You know when they say that just because you do something well doesn’t mean you can teach it well? Being a fluent English speaker doesn’t mean you can be an ESL teacher, or just because you’re a concert pianist doesn’t mean you have the patience to teach grade-schoolers basic scales. Kobe wasn’t just a marvel on the court. He wasn’t just the human highlight reel we celebrate for changing the game, but a team leader and facilitator who, at a particular point in his career, mentored teammates. Former Laker and teammate of Kobe’s Sasha Vujacic shared in a recent interview that “Kobe, from day 1, accepted me as a younger brother,” and that his mentorship drove the Lakers to back-to-back NBA Championship titles in 2009 and 2010. 

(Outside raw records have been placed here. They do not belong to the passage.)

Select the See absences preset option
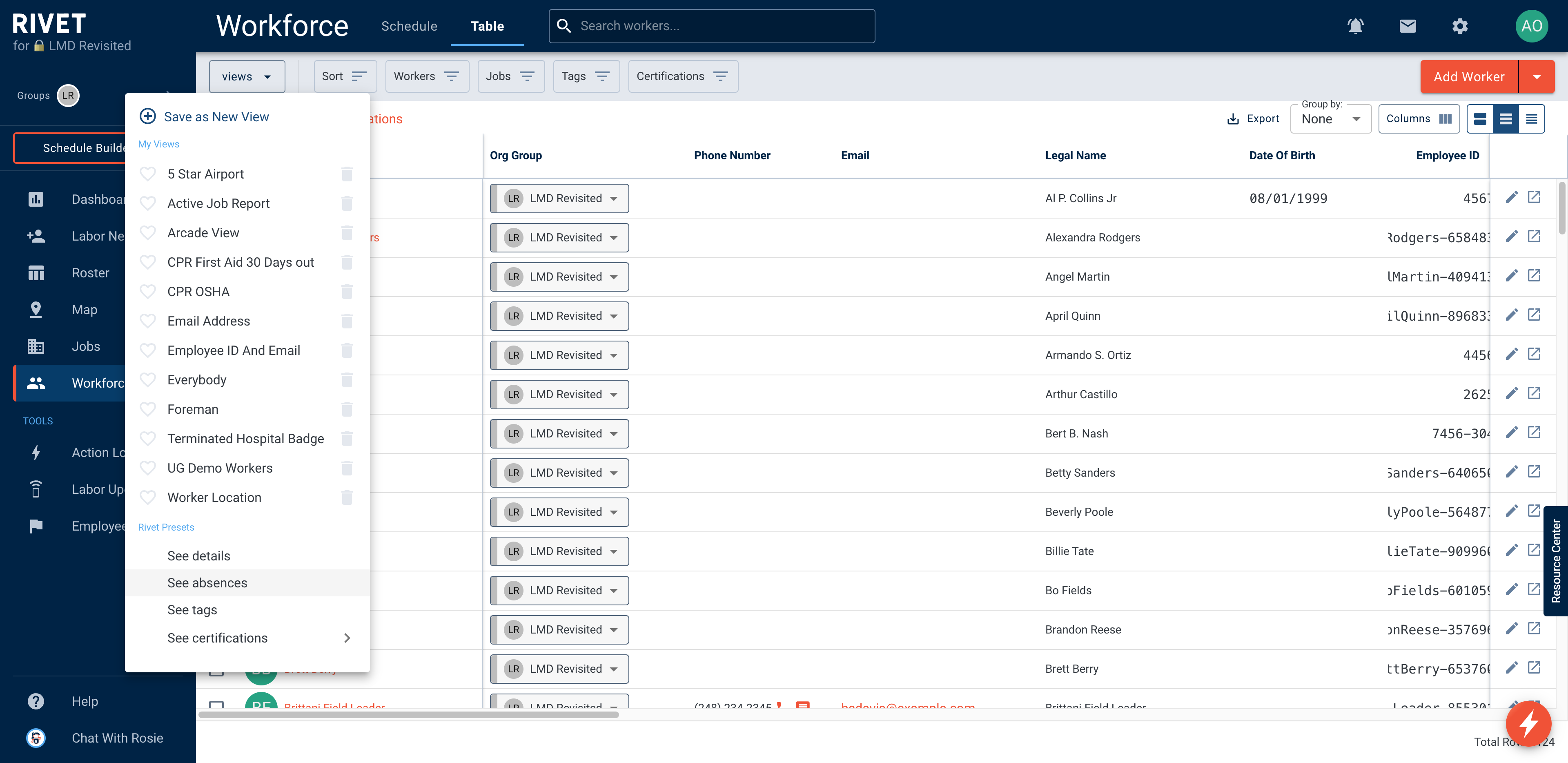The width and height of the screenshot is (1568, 763). tap(207, 582)
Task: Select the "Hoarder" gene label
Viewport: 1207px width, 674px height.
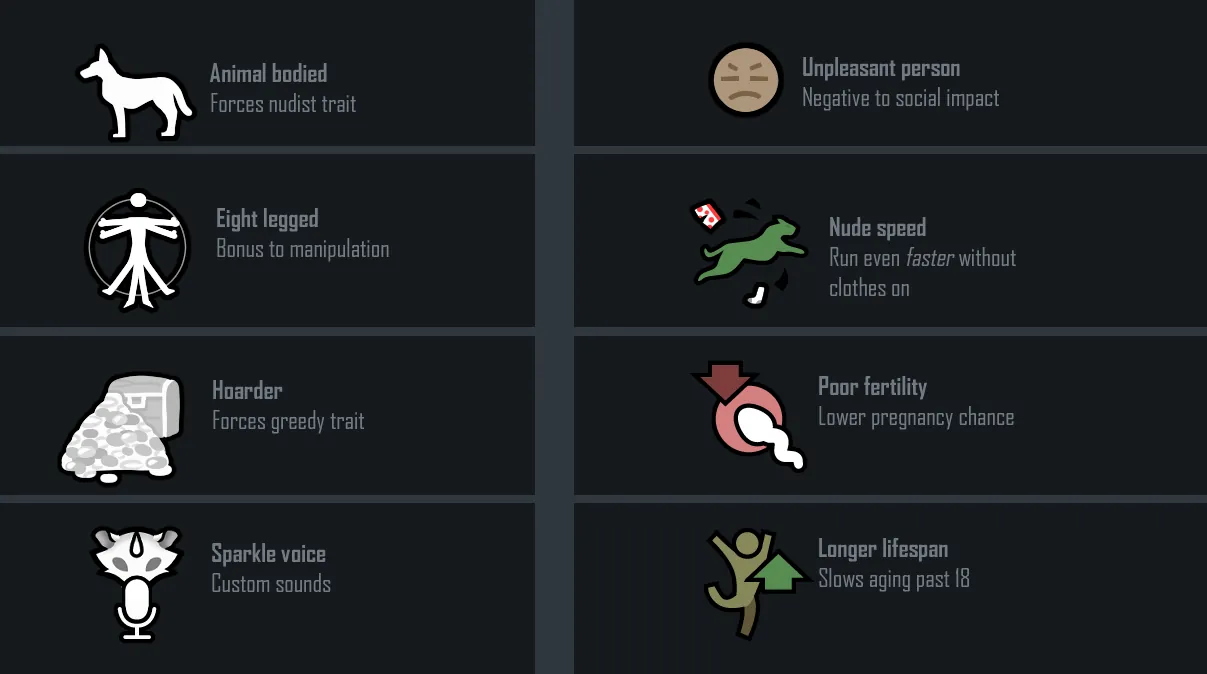Action: 247,390
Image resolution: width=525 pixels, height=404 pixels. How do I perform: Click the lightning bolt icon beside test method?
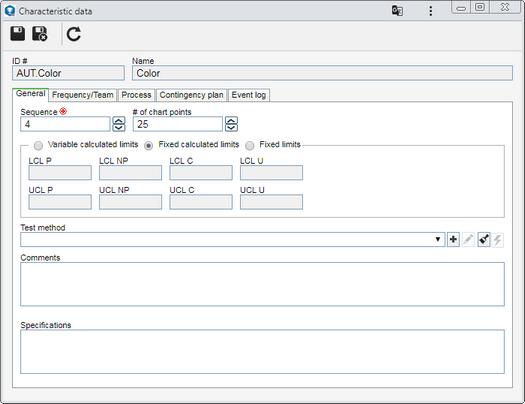coord(498,240)
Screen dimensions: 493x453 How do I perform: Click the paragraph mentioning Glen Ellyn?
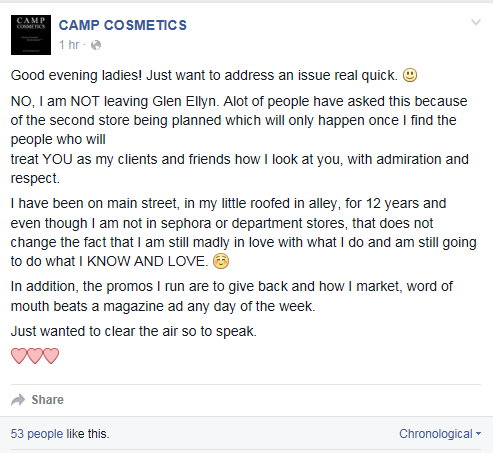[240, 140]
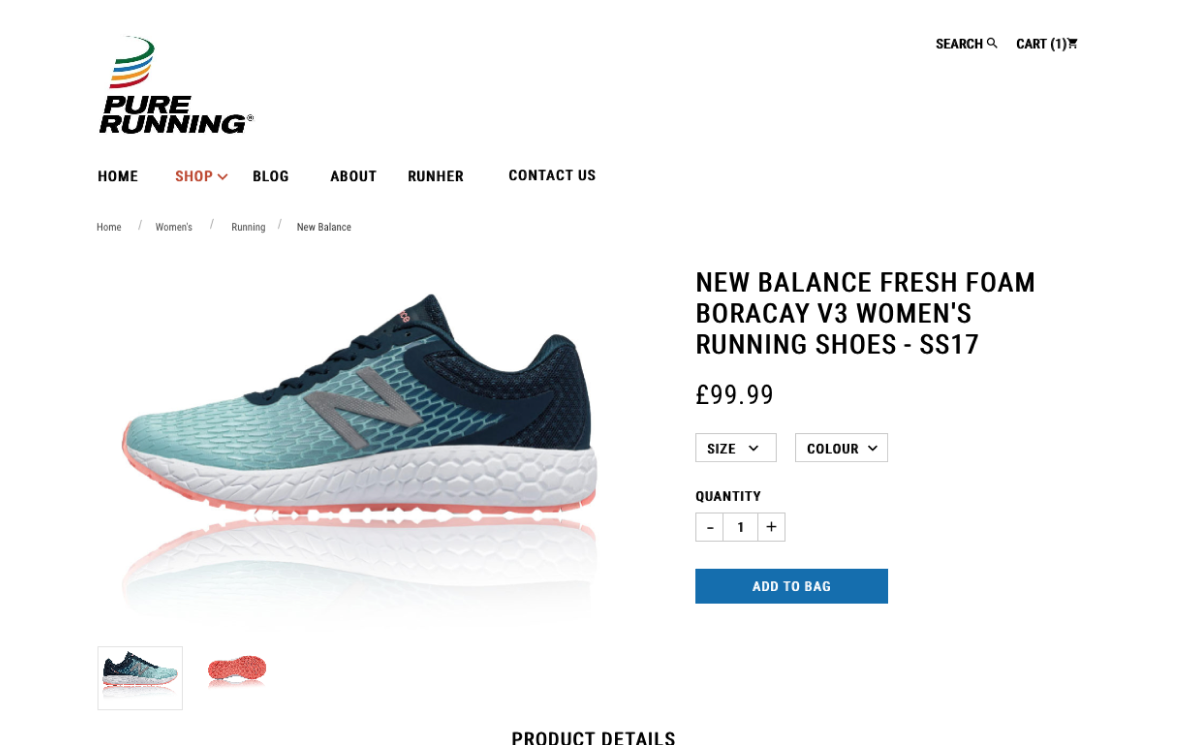Click the Pure Running logo
Screen dimensions: 1187x745
[x=176, y=86]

Off the court, Kobe’s strength shone off the court, as a father, as a husband, as an ally, as a philanthropist. Though I didn’t know him personally, what I saw was a loving father who wanted to give everything to his girls, a dedicated husband who knew the boundaries between work and family. As a player, he began to use his platform to spread charity, but rather than just merely sign a check, he lent his talents personally. He opened the Kobe Bryant Basketball Camp in Santa Barbara, and in the offseason, embarked on a yearly tour across Asia. Following his retirement, Kobe was mostly seen at the sidelines of his daughters’ games. He lent his charitable nature to expanding diversity in the entertainment industry. In his heyday, Kobe was considered the second-coming of past greats like Wilt Chamberlain and Jordan. But the facet of Kobe that means more to me than the record-breaking team facilitator: Kobe the story-teller.

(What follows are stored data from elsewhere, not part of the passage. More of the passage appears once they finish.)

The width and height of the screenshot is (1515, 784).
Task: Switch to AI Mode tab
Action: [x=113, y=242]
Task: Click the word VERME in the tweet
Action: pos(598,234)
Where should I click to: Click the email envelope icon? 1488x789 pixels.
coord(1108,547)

In 2009, the filmmaker Spike Lee and cinematographer Matthew Libatique expertly followed one such game in the magnificent documentary Kobe Doin Work. About 30 cameras fixed on the subject, we follow Kobe for a day and watch a late-season 2007 game nearly in real-time as we hear a player’s commentary. He’s humble, acknowledging plays that didn’t go as planned and mumbling asides to himself as a reminder to work on a particular facet of his game. He speaks highly of the storied, long-time head coach Phil Jackson, the Zen Master, and most memorable for me offers sweet pearls of wisdom about the game itself. More than any other account of the man, Kobe Doin Work demonstrated Kobe’s scholarly approach to the game; there was a solution for every problem. Sometimes it took years to reach that solution, but you don’t stop for anything. 

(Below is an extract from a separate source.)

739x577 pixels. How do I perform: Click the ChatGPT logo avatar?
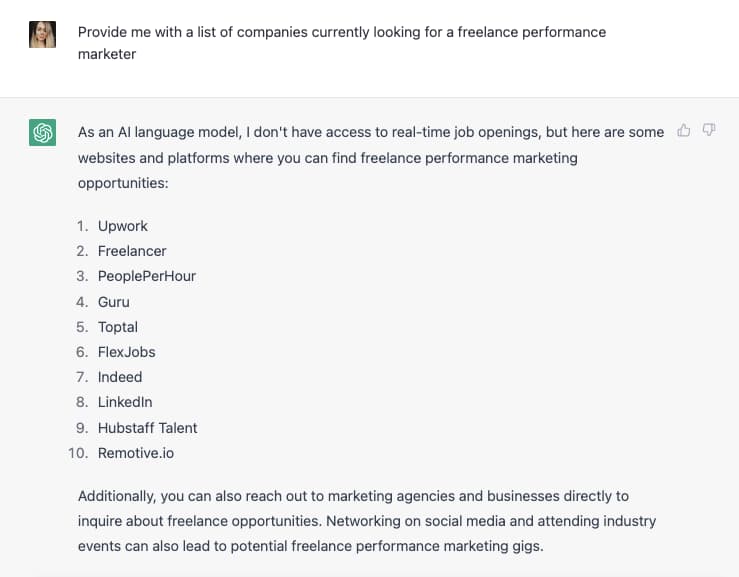click(42, 132)
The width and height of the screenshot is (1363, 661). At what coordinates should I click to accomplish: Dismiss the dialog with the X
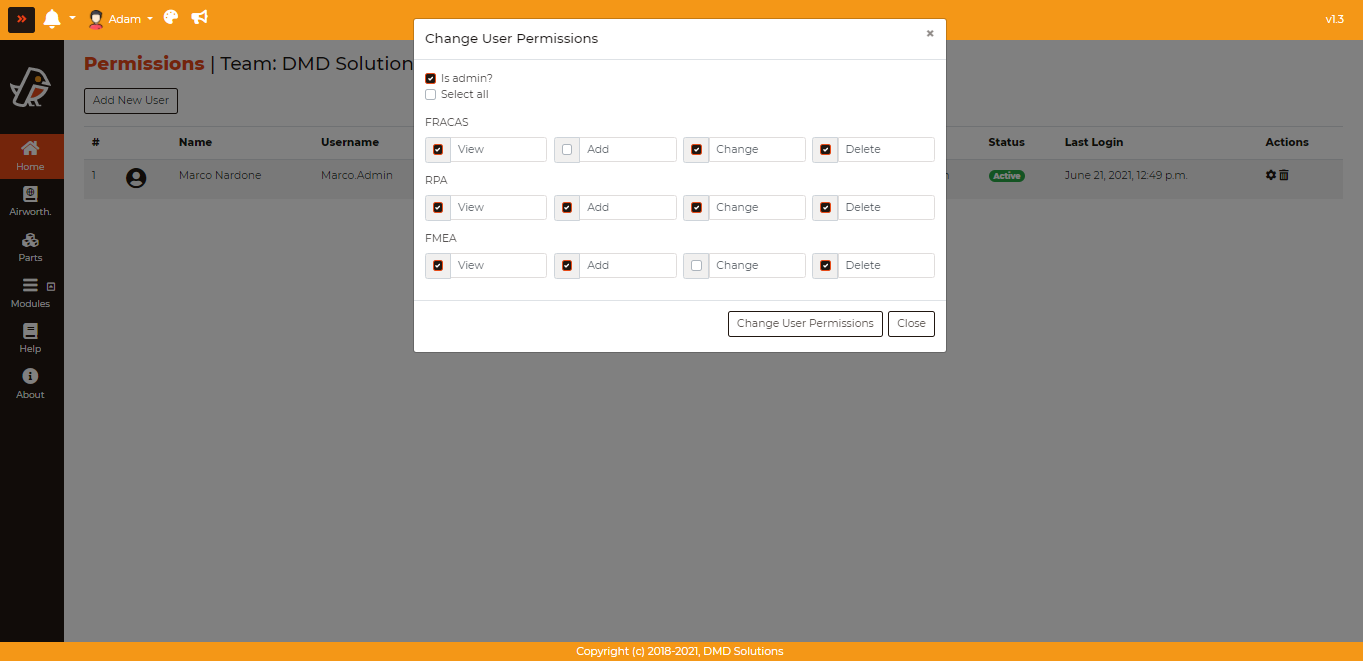click(x=929, y=34)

“It’s just a beautiful game, isn’t it?” he genuinely pondered during the second quarter of Kobe Doin Work, comparing the kinetics of the triangle offensive strategy to a ballet. “It’s like a dance, a particular choreography. None of this exists in a vacuum.” And he’s not wrong, especially in regards to his own movements. Finesse is a word that was often used to describe Kobe Bryant, often as a derogatory (as if he lacked the opaque brute force of a LeBron James or the flashy stamina of an Allen Iverson). But it was the best way to describe the way he moved. Effectively finesse, he sailed through lines of defense with the precision of hummingbird, light on his feet like a prima ballerina in plays that crescendoed like a Stravinsky score into a far-flung buzzer-beating 3-pointer or an earth-shattering slam dunk. He wasn’t called the Black Mamba for no reason, an alpha on the paint who really appeared to foresee each shot, each pass, each play; I am far from the only one who cursed at an overly ambitious shot only to eat my words as soon as the ball miraculously made it into the hoop — how the fuck did he do that? How did he make it look so easy?